» Goal:
Copy out the lines word for word, starting at the line that contains "Open the Pages" and ending at the line that contains "coord(1284,769)".

>>>

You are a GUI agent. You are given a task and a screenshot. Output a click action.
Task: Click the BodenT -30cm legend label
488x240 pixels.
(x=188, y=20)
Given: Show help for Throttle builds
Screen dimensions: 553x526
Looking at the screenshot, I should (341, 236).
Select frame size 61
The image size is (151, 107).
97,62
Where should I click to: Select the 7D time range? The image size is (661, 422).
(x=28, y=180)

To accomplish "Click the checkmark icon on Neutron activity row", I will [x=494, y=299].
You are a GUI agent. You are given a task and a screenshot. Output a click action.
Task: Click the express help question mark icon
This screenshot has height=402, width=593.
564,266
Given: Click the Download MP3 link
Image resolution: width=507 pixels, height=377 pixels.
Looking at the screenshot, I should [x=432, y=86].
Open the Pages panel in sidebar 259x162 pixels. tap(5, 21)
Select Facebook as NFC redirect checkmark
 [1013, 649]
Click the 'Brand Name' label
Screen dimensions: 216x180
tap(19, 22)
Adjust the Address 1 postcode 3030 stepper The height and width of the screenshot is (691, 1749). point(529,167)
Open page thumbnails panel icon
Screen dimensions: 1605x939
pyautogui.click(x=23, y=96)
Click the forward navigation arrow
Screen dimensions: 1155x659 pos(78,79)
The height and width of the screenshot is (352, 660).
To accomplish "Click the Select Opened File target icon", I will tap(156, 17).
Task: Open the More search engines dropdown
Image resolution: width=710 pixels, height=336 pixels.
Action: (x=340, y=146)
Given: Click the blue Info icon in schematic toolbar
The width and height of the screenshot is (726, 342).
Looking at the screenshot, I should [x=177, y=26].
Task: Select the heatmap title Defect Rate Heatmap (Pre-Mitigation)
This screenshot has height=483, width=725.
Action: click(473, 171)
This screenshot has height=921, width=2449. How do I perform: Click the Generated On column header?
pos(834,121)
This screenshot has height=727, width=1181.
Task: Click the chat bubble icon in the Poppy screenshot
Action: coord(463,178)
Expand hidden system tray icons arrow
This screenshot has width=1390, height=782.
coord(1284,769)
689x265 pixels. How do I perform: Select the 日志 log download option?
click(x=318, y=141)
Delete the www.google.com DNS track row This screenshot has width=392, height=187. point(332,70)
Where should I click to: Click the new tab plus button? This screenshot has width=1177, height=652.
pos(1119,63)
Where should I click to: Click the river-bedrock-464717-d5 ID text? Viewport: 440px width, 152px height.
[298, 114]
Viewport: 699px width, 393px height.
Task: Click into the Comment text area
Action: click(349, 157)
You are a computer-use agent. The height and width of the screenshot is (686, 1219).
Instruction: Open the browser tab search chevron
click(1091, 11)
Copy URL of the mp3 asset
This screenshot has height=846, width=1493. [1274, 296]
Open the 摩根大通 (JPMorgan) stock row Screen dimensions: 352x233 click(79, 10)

<<<

» Result for this task:
Open the Pages panel in sidebar 259x162 pixels. tap(5, 21)
Select Facebook as NFC redirect checkmark
 [1013, 649]
Click the 'Brand Name' label
Screen dimensions: 216x180
tap(19, 22)
Adjust the Address 1 postcode 3030 stepper The height and width of the screenshot is (691, 1749). point(529,167)
Open page thumbnails panel icon
Screen dimensions: 1605x939
pyautogui.click(x=23, y=96)
Click the forward navigation arrow
Screen dimensions: 1155x659 pos(78,79)
The height and width of the screenshot is (352, 660).
To accomplish "Click the Select Opened File target icon", I will tap(156, 17).
Task: Open the More search engines dropdown
Image resolution: width=710 pixels, height=336 pixels.
Action: (x=340, y=146)
Given: Click the blue Info icon in schematic toolbar
The width and height of the screenshot is (726, 342).
Looking at the screenshot, I should [x=177, y=26].
Task: Select the heatmap title Defect Rate Heatmap (Pre-Mitigation)
This screenshot has height=483, width=725.
Action: click(473, 171)
This screenshot has height=921, width=2449. How do I perform: Click the Generated On column header?
pos(834,121)
This screenshot has height=727, width=1181.
Task: Click the chat bubble icon in the Poppy screenshot
Action: coord(463,178)
Expand hidden system tray icons arrow
This screenshot has width=1390, height=782.
coord(1284,769)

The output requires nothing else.